I think Dr. Johnson gets it right. Hamlet may deserve our pity but he does not deserve our admiration. Ophelia, on the other hand, is a character to pity and admire.
Like Johnson, Austen will focus on the Ophelia character in the story and she is Marianne Dashwood. Marianne has sensibility.
Let me take a step back, though and discuss the sisters in the same order Jane Austen does. Here is Elinor with some emphasis added by me:
Elinor, this eldest daughter whose advice was so effectual, possessed a strength of understanding, and coolness of judgment, which qualified her, though only nineteen, to be the counselor of her mother, and enabled her frequently to counteract, to the advantage of them all, that eagerness of mind in Mrs. Dashwood which must generally have led to imprudence.

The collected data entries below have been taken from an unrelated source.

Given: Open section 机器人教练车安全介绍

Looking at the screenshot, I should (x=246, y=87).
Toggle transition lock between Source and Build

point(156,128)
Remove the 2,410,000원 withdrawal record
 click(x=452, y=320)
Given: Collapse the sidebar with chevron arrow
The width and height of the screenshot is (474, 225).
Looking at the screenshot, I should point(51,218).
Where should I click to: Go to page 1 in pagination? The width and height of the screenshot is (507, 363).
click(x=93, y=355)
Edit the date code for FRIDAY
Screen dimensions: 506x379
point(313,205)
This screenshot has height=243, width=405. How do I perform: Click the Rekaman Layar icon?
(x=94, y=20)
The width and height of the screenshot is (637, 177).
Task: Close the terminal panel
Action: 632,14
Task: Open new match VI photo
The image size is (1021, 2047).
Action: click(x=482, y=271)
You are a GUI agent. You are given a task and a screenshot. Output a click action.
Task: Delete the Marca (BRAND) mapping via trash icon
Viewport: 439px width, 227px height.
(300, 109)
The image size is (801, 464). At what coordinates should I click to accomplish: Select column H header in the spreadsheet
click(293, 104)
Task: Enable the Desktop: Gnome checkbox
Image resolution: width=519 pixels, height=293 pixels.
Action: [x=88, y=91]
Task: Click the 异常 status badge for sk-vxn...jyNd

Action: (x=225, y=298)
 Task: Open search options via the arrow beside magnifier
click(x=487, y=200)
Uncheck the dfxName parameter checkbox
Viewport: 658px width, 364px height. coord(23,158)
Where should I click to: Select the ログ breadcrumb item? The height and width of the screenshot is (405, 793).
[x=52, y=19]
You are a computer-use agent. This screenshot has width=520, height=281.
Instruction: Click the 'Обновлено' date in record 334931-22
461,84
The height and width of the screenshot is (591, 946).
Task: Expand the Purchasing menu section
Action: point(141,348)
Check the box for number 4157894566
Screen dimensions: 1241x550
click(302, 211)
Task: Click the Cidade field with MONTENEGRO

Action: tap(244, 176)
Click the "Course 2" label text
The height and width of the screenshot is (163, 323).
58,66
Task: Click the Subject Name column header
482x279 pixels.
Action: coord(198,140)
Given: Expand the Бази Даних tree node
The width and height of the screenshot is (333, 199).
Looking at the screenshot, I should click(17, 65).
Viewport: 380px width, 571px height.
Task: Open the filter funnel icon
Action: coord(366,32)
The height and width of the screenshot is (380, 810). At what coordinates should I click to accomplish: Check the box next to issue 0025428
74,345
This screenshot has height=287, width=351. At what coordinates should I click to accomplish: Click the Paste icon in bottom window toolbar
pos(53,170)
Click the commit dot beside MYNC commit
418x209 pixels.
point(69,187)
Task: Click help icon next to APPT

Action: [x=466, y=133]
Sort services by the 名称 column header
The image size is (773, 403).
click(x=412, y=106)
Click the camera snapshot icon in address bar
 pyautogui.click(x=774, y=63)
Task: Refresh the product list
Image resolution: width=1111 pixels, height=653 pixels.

She had an excellent heart; her disposition was affectionate, and her feelings were strong: but she knew how to govern them: it was a knowledge which her mother had yet to learn, and which one of her sisters had resolved never to be taught.And here is Marianne:
Marianne's abilities were, in many respects, quite equal to Elinor's. She was sensible and clever; but eager in everything; her sorrows, her joys, could have no moderation. She was generous, amiable, interesting: she was everything but prudent. The resemblance between her and her mother was strikingly great.Notice that nowhere does Jane Austen say that Elinor is lacking in sensibility nor does she say she has too much sense. This is something we have to get into our heads to read this novel. Do whatever it takes to get this idea out of your brain forever—write 100 times on a blackboard, write it on the palm of your hand, put an elastic band around your wrist and snap it to hurt yourself every time you make the mistake of thinking of it that way.
Elinor is not perfect, as we shall see, but her character is the superior one in the novel and the story we are about to read is all about how Marianne learns from her sister.